(Set exercise) Write out the listing below word for word, starting with the line that contains "900). (239, 752)" and going on through the end of the listing.

(Data excerpts)
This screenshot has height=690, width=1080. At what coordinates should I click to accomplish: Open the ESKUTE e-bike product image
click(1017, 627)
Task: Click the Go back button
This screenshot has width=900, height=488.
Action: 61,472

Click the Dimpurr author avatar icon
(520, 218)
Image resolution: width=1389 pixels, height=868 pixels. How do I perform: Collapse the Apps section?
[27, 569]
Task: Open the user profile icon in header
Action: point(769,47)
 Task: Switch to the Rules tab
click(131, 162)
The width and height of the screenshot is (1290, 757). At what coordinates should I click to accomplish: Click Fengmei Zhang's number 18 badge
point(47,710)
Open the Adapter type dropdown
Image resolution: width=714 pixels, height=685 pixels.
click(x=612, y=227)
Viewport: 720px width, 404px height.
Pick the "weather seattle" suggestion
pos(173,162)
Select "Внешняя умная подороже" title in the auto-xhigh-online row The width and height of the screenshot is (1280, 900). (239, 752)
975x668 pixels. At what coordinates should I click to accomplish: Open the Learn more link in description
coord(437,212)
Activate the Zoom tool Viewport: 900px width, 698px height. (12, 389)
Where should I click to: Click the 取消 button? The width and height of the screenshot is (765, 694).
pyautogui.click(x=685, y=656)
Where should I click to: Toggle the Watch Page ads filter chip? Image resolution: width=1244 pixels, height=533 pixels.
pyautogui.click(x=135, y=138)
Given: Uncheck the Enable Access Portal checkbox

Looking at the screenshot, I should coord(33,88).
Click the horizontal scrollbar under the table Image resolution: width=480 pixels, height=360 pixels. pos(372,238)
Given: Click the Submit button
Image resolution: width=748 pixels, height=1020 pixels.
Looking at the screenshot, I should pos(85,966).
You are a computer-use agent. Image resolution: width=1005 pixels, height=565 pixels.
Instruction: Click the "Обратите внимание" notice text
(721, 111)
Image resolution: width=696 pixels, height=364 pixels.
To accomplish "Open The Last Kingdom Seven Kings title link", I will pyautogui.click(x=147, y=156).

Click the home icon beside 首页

(Result below)
Select "Внешняя умная подороже" title in the auto-xhigh-online row The width and height of the screenshot is (1280, 900). (239, 752)
975x668 pixels. At what coordinates should I click to accomplish: Open the Learn more link in description
coord(437,212)
Activate the Zoom tool Viewport: 900px width, 698px height. (12, 389)
Where should I click to: Click the 取消 button? The width and height of the screenshot is (765, 694).
pyautogui.click(x=685, y=656)
Where should I click to: Toggle the Watch Page ads filter chip? Image resolution: width=1244 pixels, height=533 pixels.
pyautogui.click(x=135, y=138)
Given: Uncheck the Enable Access Portal checkbox

Looking at the screenshot, I should coord(33,88).
Click the horizontal scrollbar under the table Image resolution: width=480 pixels, height=360 pixels. pos(372,238)
Given: Click the Submit button
Image resolution: width=748 pixels, height=1020 pixels.
Looking at the screenshot, I should pos(85,966).
You are a computer-use agent. Image resolution: width=1005 pixels, height=565 pixels.
Instruction: Click the "Обратите внимание" notice text
(721, 111)
Image resolution: width=696 pixels, height=364 pixels.
To accomplish "Open The Last Kingdom Seven Kings title link", I will pyautogui.click(x=147, y=156).

Click the home icon beside 首页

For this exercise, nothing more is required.